The Valley of the Kings, Luxor, Egypt
While Egypt is filled with sights that will resonate with your soul, one of the most spiritual places I have ever visited was the Valley of the Kings. Found on the West Bank of the Nile, the site was the main burial place of Egypt’s most important pharoahs and nobles, and tells a story of foregone opulence, crushing power, and intense mythology. (No photography is allowed in the Valley, so most IG images, like the one below, document other Luxor temples).
Whether you can photograph it or not, there’s nothing more thrilling than standing where history was made—literally. To study the ornate hieroglyphics and imagine the lives of the people who made them is to feel instantly transported to another place and time.
@saschasaskiia (and baby bump!), feeling inspired in Luxor.
The Fairy Tale Route, Germany
Are whimsical castles, enchanted forests, and bewitched medieval towns more your thing? If so, head to Germany’s Fairy Tale Route, the 600 km stretch of road between Kassel and Bremen where the sagas and legends of your childhood come alive. This is the home of fairies, princes, and scorned witches—famed storytellers the Brothers Grimm lived in this area for most of their lives and drew inspiration from the eerie forests and haunted-looking castles surrounding their village. This is the perfect place to get in touch with nature, and the myths it inspires.

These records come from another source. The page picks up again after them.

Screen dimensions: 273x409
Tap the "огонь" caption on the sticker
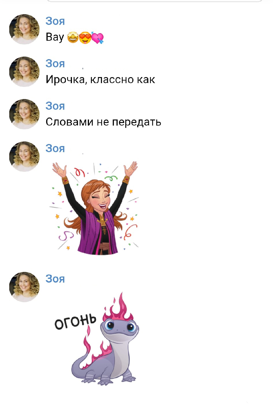[75, 321]
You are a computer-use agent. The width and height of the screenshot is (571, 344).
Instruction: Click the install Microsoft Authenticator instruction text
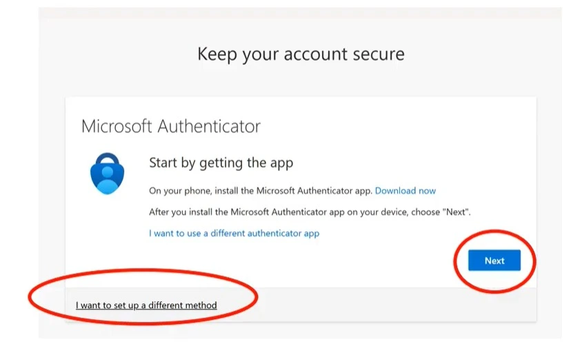pyautogui.click(x=261, y=191)
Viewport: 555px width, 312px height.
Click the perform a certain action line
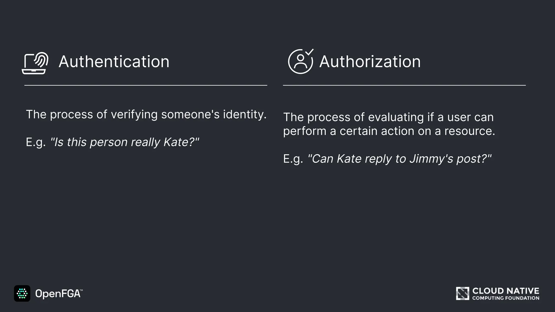coord(389,131)
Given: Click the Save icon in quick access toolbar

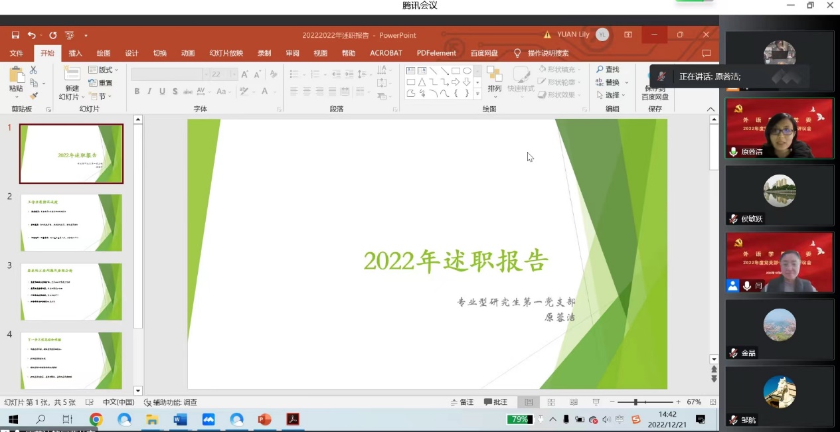Looking at the screenshot, I should tap(15, 35).
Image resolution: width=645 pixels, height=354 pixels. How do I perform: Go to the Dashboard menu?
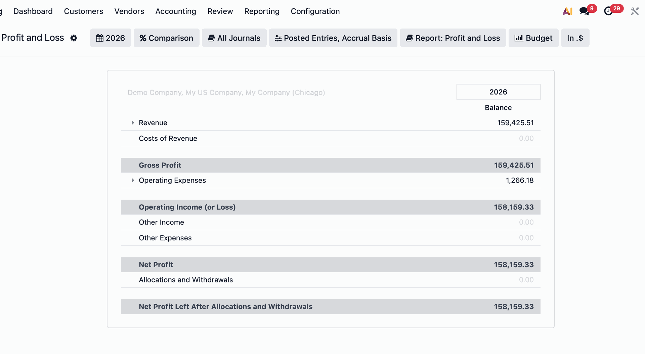(x=33, y=11)
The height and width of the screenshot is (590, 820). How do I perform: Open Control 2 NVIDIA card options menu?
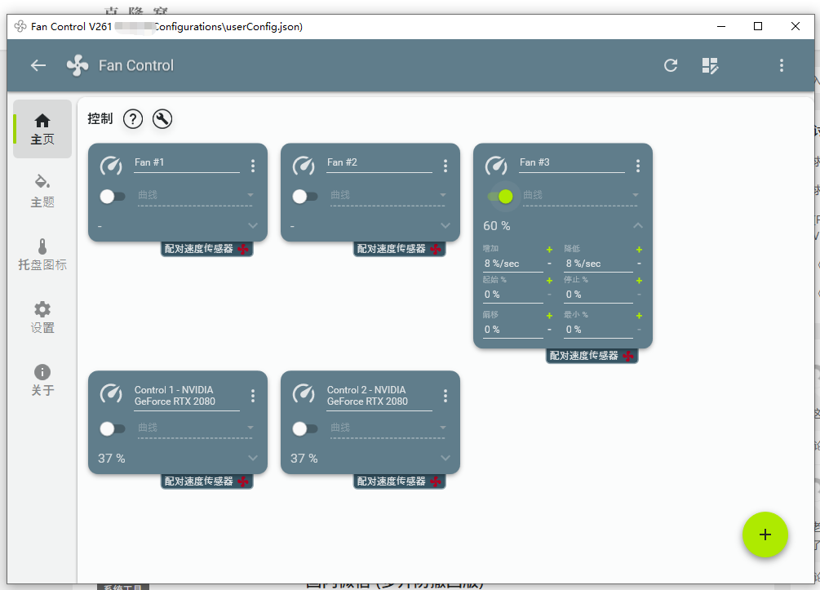tap(445, 396)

“There’s always a story behind the story,” says Instagram user @storyseeker_ who documents the trail on Instagram. You know the story of Hansel and Gretel, about the witch who lives in a house made of gingerbread and eats children alive? That one is reportedly based in reality—during the Great Famine in the Middle Ages, it wasn’t uncommon for parents to abandon their kids in the woods, or even resort to cannibalism. Spooky! But I like to think of the woods, castles, and waterfalls along the Fairy Tale Route as reminders of the magical link between nature and the imagination—and how stories can connect us all, even through the centuries.
@catiimorteo let her imagination run wild on the Fairy Tale Route.
The Taj Mahal, India
The beauty and wonder of the Taj Mahal probably doesn’t need any explanation. But the magic is in the details. Just look at over half a million Instagram posts dedicated to this wonder of the world. Whether your eye catches on the symmetry of the structure of the ornate detail of the marble, one thing is clear: This place is sacred.
I’m rarely one to get emotional when I visit monuments, but visiting the Taj in the half light of dawn brought tears to my eyes—especially knowing the tragic story behind its construction. The emperor Shah Jahan built structure to house the tomb of his favorite wife, Mumtaz Mahal, in the seventeenth century. And of course, the Taj Mahal wouldn’t be complete without a magical myth surrounding it: Legend has it that if you hit it a certain spot on its walls, water, like tears, will fall from the stone.
@wheresperryyo, soaking in the Taj Mahal’s magic.